Well you know how it is, it's depends on whether or not I pass my driving exam at the SAAQ tomorrow, because I dont think any of my parents wants to transport me anywhere anymore. 

And Jeff, you should know, we [quebec-borns] are awesome and have quite good taste in everything.


----------



## metalvince333 (Jun 21, 2010)

Daiephir said:


> Well you know how it is, it's depends on whether or not I pass my driving exam at the SAAQ tomorrow, because I dont think any of my parents wants to transport me anywhere anymore.
> 
> And Jeff, you should know, we [quebec-borns] are awesome and have quite good taste in everything.



You should pass the SAAQ test if you stay our of the SAQ  (QC inside joke)

btw being Quebec born doesnt mean anything.. Simple Plan could play a stadium show tomorrow night and it would be sold out... funny enough my framus was owned by Jeff Stinco of SP


----------



## Daiephir (Jun 21, 2010)

My driving instructor made that joke all the time.

Well my point exactly, they might not be to our taste and we might find them to be quite gay sometimes (no offense to any of you guys around here) but them being from quebec makes them awesome somehow, that's why they can book stadiums (cause quite frankly, the music sucks IMO)

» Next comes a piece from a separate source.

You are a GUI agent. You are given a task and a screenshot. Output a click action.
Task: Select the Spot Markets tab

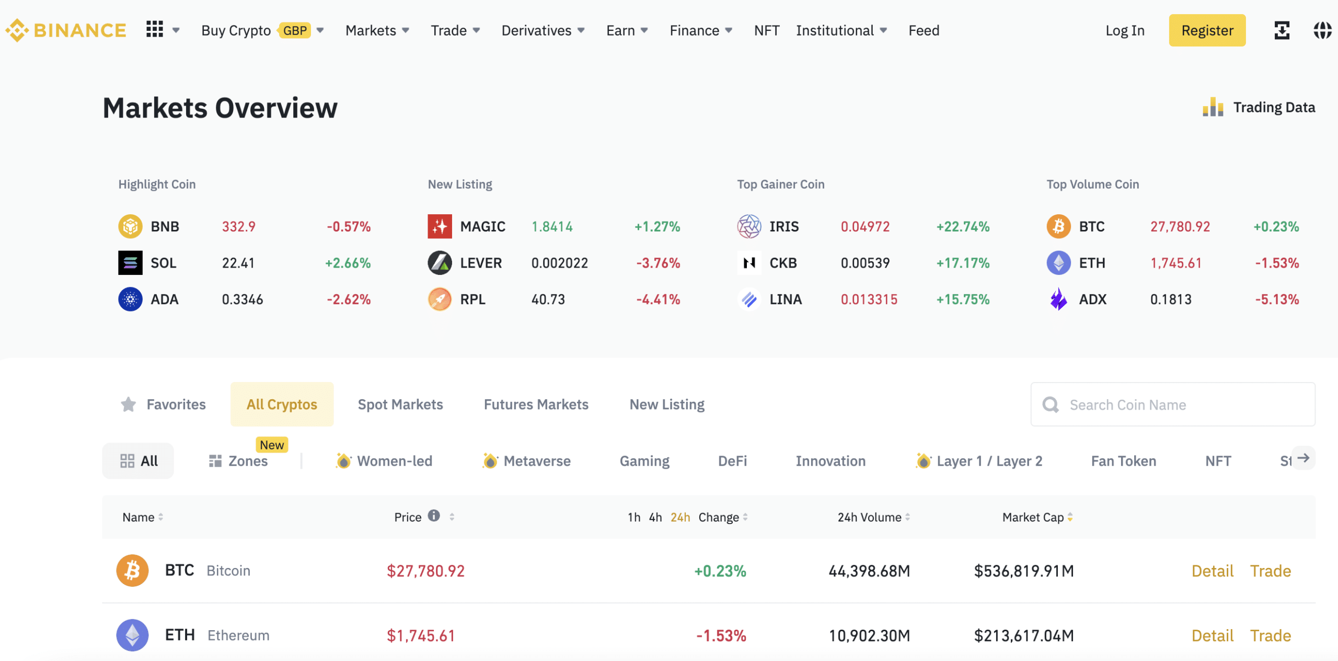(399, 403)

BTW, did you or did you not get the RG yet?


----------



## metalvince333 (Jun 21, 2010)

Daiephir said:


> My driving instructor made that joke all the time.
> 
> Well my point exactly, they might not be to our taste and we might find them to be quite gay sometimes (no offense to any of you guys around here) but them being from quebec makes them awesome somehow, that's why they can book stadiums (cause quite frankly, the music sucks IMO)
> 
> BTW, did you or did you not get the RG yet?


 Not yet but Ill call em back tomorrow.I have to make sure I dont have to wait for the next paycheck when the blacky is ready so I dont mind too much right now..and I have a feeling that the comparison between both will make me not wanna play the rg


----------



## JeffFromMtl (Jun 21, 2010)

metalvince333 said:


> haha thanks! Is Brian working on it right now?

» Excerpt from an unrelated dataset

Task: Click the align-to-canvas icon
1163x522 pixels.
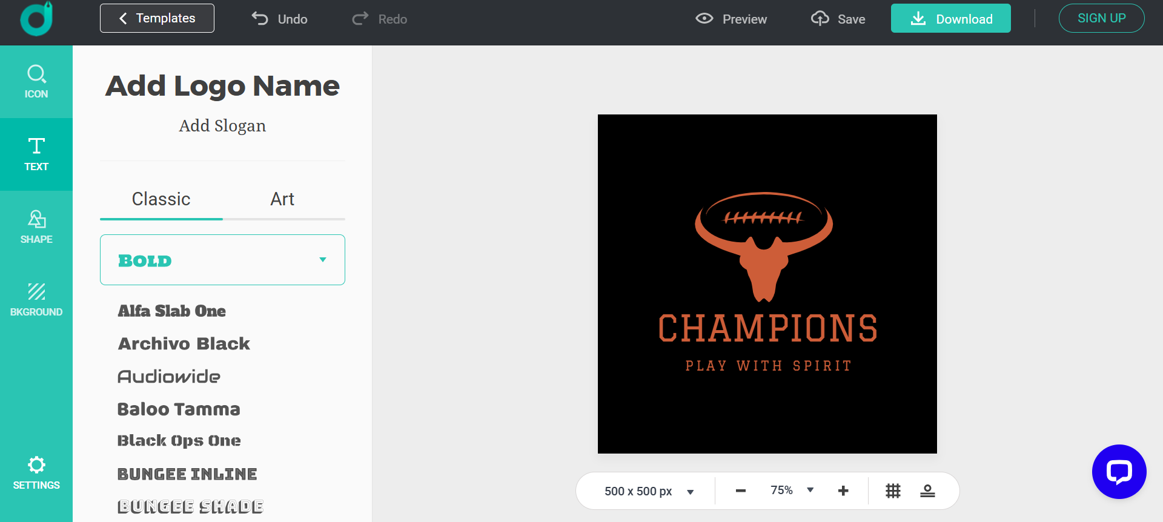Action: (x=927, y=491)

Yeah. He started working on it last year in November or so, but all of his builds got put on hold until July 1st of this year, due to some personal issues. As of right now, it's just a spalted maple and korina RGA body blank.


----------



## JeffFromMtl (Jun 21, 2010)

Daiephir said:


> And Jeff, you should know, we [quebec-borns] are awesome and have quite good taste in everything.



QFT! Especially when it comes to music, beer and women


----------



## metalvince333 (Jun 22, 2010)

JeffFromMtl said:


> QFT! Especially when it comes to music, beer and women


haha yeah im trying to teach the magic of good beers to Coors light spoiled friends, so far so good! At least my bandmates know what good stuff is

I just turned 18 and exept for foufs I never went anywhere else yet, anywhere I should? Do you know any good micro Brewery in mtl? foufs is good to get drunk but damn.. I hate molson and it's always the cheap beer of the day anytime I go there


----------



## metalvince333 (Jun 22, 2010)

Ohhh and by the way...SPD! Sexy pickup day!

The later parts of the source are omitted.